Vladimir_Nesov 23 Oct 2025 1:56 UTC
2 points
0
In the long run, if (contribution to the quality of result from) RL scales slower than pretraining and both are used at a similar scale, that just means that RL doesn’t improve the overall speed of scaling (in the model quality with compute) compared to pretraining-only scaling, and it wouldn’t matter how much slower RL scaling is. But also, pretraining might face a scaling ceiling due to training data running out, while RL likely won’t, in which case slower scaling of RL predicts slower scaling overall compared to pretraining-only scaling, once pretraining can no longer be usefully scaled.

I would guess that RL will look more like a power of 1.5-2 worse than pretraining rather a power of 3 worse

There’s some compute optimal ratio of pretraining compute to RL compute (describing the tradeoff within a fixed budget of total compute or GPU-time), which depends on the amount of total compute. If usefulness of RL and pretraining scale differently, then that ratio will tend either up or down without bound (so that you’d want almost all compute to go to pretraining, or almost all compute to go to RL, if you have enough compute to extremize the ratio).

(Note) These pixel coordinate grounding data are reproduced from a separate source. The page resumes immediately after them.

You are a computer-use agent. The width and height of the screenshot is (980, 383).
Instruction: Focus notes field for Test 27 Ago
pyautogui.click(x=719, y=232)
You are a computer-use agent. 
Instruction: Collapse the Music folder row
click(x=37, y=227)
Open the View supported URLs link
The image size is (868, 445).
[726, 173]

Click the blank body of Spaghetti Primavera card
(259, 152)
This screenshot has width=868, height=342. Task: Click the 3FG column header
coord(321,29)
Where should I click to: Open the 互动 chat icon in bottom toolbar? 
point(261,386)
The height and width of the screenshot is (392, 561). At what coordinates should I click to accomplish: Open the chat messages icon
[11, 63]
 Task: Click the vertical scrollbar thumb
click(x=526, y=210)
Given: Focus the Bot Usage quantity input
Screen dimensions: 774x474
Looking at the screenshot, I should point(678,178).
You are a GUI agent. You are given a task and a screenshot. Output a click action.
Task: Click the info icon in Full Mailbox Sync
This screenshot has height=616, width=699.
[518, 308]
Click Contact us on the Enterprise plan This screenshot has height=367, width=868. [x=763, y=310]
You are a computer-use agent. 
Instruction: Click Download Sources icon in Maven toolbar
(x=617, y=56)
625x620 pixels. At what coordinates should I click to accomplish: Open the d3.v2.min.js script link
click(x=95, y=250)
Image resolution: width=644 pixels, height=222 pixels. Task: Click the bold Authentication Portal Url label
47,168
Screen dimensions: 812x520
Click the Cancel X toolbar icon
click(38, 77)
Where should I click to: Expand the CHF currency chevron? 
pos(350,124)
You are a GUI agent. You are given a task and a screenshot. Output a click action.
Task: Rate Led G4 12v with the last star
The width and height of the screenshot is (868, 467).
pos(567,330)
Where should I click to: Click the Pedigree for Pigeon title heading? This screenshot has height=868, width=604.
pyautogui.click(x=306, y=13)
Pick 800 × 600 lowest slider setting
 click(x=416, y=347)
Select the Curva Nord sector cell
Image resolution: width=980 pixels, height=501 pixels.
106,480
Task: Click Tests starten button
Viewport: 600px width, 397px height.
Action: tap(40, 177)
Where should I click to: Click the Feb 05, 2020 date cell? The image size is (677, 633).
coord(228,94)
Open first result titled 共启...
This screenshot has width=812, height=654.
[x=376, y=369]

What matters in practice is then where that ratio is in the near future (at 1e26-1e29 FLOPs of total compute). Also, there’s going to be some lower bound where at least 10-30% will always be spent on either as long as they remain scalable and enable that much in some way, because they are doing different things and one of them will always have an outsized impact on some aspects of the resulting models. In particular, RL enables training in task-specific RL environments, giving models competence in things they just can’t learn from pretraining (on natural data), so there’s going to be a growing collection of RL environments that teach models more and more skills, which in practice might end up consuming the majority of the compute budget.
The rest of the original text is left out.